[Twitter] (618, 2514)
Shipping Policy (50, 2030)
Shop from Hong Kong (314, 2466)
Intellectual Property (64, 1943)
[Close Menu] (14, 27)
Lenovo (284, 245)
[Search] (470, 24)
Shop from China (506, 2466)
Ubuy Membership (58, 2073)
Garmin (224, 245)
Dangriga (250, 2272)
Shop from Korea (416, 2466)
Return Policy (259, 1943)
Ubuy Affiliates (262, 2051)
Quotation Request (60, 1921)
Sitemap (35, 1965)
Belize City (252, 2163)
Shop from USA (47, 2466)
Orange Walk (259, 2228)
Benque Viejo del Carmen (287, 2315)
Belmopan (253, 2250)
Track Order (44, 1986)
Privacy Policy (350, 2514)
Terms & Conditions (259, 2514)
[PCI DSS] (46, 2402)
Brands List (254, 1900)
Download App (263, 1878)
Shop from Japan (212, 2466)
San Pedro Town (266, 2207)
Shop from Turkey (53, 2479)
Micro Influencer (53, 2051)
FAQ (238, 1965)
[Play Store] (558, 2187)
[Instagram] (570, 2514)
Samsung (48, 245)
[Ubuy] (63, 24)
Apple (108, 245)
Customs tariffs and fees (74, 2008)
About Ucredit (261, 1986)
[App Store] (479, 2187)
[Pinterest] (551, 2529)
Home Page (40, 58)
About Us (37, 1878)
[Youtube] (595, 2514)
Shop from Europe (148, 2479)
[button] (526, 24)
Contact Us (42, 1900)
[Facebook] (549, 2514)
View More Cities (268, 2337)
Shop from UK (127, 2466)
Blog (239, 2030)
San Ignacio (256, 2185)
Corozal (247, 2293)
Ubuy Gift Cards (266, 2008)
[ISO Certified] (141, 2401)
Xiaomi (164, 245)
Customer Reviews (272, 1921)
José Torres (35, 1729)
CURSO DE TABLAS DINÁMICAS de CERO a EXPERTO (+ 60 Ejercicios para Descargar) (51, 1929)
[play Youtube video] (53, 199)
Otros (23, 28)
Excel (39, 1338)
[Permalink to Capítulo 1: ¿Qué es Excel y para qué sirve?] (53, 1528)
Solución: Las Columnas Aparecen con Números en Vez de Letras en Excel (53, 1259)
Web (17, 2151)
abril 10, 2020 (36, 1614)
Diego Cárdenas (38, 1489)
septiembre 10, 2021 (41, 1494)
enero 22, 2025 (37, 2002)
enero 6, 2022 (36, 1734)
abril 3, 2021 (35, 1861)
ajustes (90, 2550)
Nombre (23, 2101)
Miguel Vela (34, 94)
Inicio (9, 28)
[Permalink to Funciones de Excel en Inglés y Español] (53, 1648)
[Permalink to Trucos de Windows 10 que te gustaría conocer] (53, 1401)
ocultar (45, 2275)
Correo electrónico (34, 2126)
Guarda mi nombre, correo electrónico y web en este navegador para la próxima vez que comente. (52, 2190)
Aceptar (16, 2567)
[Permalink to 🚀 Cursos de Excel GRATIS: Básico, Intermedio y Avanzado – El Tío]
┄┄┄┄┄┄┄┄┄┄┄┄┄┄┄┄┄┄┄┄
▶ Aim of the task: The lines that mention the word "Permalink" should be pulled from the records above.

▶ Answer box:
[Permalink to Capítulo 1: ¿Qué es Excel y para qué sirve?] (53, 1528)
[Permalink to Funciones de Excel en Inglés y Español] (53, 1648)
[Permalink to Trucos de Windows 10 que te gustaría conocer] (53, 1401)
[Permalink to 🚀 Cursos de Excel GRATIS: Básico, Intermedio y Avanzado – El Tío]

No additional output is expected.